[EXTRAIT DU DOCUMENT]
C'est officiel : le Sénat a restreint l'application des actions de groupe dans le cadre de la santé. Très populaires aux Etats-Unis, les actions de groupe réunissent des consommateurs qui s’estiment lésés par l’action ou les produits d’un même professionnel et qui exigent ensemble des réparations matérielles.
Entrée en vigueur en France en 2014, cette procédure est désormais proposée dans le cadre de la loi de santé, pour les personnes demandant réparation des préjudices corporels causés par l'utilisation de produits de santé.
Des limitations concrètes
Les sénateurs ont choisi hier de voter les amendements proposés par la Commission des Affaires Sociales du Sénat. Ils imposent des limitations concrètes à ceux qui veulent avoir recours à des actions de groupe pour un problème de santé.
[/EXTRAIT DU DOCUMENT]
• _À COMPLÉTER_:
[a] Répondez aux questions suivantes sur l'extrait consacré aux actions de groupe :
(i) En quelle année cette procédure est-elle entrée en vigueur en France ?
(ii) Dans quel pays les actions de groupe sont-elles très populaires ?
(iii) Quelle commission a proposé les amendements votés par les sénateurs ?
[b] Relevez, sans rien modifier, le passage de l'extrait consacré aux actions de groupe qui va de « C'est officiel : le » jusqu'à « problème de santé. ».
Répondez en vous appuyant uniquement sur l'extrait.
[DONNÉES DISPONIBLES]
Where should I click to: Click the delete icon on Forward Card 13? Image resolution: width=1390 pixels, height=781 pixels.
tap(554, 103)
[/DONNÉES DISPONIBLES]
[DONNÉES DISPONIBLES]
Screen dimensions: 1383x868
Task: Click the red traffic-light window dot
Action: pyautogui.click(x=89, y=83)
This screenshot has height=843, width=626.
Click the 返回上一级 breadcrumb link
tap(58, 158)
[/DONNÉES DISPONIBLES]
• _CORRIGÉ_:
[a]
(i) En 2014.
(ii) Aux États-Unis.
(iii) La Commission des Affaires Sociales du Sénat.

[b]
C'est officiel : le Sénat a restreint l'application des actions de groupe dans le cadre de la santé. Très populaires aux Etats-Unis, les actions de groupe réunissent des consommateurs qui s’estiment lésés par l’action ou les produits d’un même professionnel et qui exigent ensemble des réparations matérielles.
Entrée en vigueur en France en 2014, cette procédure est désormais proposée dans le cadre de la loi de santé, pour les personnes demandant réparation des préjudices corporels causés par l'utilisation de produits de santé.
Des limitations concrètes
Les sénateurs ont choisi hier de voter les amendements proposés par la Commission des Affaires Sociales du Sénat. Ils imposent des limitations concrètes à ceux qui veulent avoir recours à des actions de groupe pour un problème de santé.